DIRECTIONS:
In the material below, find the line containing "Viewport: 656px width, 318px" and the line containing "Click the teal", then reproduce exactly both of them and every line between, and nothing else.
----------
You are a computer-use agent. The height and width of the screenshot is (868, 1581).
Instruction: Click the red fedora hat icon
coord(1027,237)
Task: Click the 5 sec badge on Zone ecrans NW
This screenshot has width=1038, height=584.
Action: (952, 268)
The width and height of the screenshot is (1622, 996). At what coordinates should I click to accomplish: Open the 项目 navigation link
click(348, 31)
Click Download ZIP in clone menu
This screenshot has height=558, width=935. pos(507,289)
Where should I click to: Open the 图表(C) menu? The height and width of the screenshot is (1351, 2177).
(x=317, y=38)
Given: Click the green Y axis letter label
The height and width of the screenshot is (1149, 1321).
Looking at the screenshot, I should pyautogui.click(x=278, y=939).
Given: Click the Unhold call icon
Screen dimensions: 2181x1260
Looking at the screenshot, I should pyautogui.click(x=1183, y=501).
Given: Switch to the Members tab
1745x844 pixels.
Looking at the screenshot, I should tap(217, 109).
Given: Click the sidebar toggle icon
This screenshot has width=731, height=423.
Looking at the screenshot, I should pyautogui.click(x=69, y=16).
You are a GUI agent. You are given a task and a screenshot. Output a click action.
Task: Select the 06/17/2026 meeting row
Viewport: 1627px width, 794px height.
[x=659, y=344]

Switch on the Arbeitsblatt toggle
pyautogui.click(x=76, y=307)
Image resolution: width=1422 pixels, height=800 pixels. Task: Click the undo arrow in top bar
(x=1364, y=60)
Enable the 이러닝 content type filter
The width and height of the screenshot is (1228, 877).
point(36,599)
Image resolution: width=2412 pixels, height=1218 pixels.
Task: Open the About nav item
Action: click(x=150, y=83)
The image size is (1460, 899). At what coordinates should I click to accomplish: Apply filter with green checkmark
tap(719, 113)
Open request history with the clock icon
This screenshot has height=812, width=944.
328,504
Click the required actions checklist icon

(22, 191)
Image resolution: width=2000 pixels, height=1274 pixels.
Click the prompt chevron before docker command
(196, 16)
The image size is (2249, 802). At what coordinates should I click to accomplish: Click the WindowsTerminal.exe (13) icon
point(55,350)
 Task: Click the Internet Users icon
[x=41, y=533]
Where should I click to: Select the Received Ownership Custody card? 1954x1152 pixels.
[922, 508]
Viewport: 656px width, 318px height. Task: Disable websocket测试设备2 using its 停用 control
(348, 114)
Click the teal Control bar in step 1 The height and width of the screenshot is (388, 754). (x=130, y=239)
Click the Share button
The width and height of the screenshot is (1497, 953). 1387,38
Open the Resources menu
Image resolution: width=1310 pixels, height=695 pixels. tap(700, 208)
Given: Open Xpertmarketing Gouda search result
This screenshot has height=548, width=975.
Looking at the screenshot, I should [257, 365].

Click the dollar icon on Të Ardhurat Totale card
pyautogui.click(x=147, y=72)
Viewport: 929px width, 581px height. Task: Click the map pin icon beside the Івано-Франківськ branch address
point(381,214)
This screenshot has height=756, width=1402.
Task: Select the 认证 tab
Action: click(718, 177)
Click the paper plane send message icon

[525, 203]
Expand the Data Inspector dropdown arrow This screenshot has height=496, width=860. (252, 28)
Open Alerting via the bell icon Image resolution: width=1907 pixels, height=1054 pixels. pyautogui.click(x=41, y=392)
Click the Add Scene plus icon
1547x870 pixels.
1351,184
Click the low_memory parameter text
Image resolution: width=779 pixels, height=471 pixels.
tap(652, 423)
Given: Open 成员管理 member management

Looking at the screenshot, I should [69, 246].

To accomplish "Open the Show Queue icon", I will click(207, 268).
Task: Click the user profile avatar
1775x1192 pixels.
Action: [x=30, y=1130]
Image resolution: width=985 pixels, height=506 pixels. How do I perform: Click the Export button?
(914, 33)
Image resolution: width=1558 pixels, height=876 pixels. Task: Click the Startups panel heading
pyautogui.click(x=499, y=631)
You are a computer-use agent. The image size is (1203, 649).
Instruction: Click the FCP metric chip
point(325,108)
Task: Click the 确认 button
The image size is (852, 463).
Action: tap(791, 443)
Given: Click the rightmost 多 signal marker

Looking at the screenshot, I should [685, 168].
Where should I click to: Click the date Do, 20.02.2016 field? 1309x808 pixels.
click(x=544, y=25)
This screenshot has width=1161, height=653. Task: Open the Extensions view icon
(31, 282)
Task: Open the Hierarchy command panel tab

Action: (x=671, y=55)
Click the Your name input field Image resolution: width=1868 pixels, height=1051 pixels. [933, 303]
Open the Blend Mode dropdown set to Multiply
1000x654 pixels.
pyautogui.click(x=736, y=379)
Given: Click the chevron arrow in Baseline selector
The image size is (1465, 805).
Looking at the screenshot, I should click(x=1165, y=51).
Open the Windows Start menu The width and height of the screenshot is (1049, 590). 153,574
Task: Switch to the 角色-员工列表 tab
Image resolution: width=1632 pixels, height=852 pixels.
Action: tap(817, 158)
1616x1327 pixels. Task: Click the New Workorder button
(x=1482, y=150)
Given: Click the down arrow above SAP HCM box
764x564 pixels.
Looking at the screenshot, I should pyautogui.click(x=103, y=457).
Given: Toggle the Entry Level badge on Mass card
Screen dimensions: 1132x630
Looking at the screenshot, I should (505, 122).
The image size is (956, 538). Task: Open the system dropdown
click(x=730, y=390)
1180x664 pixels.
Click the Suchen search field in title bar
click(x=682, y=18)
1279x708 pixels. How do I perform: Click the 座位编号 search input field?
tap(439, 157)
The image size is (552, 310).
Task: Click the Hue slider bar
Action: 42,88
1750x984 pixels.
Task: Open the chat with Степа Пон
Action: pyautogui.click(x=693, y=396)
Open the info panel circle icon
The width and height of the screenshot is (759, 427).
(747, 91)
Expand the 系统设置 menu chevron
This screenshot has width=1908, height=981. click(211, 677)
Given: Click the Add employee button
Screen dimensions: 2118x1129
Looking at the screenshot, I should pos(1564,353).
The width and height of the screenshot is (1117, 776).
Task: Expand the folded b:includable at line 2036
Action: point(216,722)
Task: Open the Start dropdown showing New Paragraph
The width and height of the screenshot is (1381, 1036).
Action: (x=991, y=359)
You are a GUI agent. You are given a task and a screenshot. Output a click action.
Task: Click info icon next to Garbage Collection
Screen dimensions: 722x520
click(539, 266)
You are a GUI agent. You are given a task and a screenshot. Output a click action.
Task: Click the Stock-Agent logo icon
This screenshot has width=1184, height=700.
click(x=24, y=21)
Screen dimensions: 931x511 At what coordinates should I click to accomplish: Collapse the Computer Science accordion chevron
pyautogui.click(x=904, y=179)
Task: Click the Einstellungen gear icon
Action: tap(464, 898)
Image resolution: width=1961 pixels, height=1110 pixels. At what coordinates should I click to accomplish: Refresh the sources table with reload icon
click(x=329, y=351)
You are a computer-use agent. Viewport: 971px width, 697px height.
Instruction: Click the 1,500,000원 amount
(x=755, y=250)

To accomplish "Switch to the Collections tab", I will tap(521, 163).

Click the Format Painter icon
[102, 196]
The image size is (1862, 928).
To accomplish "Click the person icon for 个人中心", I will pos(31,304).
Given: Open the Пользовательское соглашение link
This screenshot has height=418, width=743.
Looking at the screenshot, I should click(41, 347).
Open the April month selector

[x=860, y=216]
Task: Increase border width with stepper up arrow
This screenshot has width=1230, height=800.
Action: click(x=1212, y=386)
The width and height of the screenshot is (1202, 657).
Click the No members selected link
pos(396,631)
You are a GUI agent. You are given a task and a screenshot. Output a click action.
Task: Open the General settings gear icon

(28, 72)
----------
RESPONSE BOX:
Viewport: 656px width, 318px height. Task: Disable websocket测试设备2 using its 停用 control
(348, 114)
Click the teal Control bar in step 1 The height and width of the screenshot is (388, 754). (x=130, y=239)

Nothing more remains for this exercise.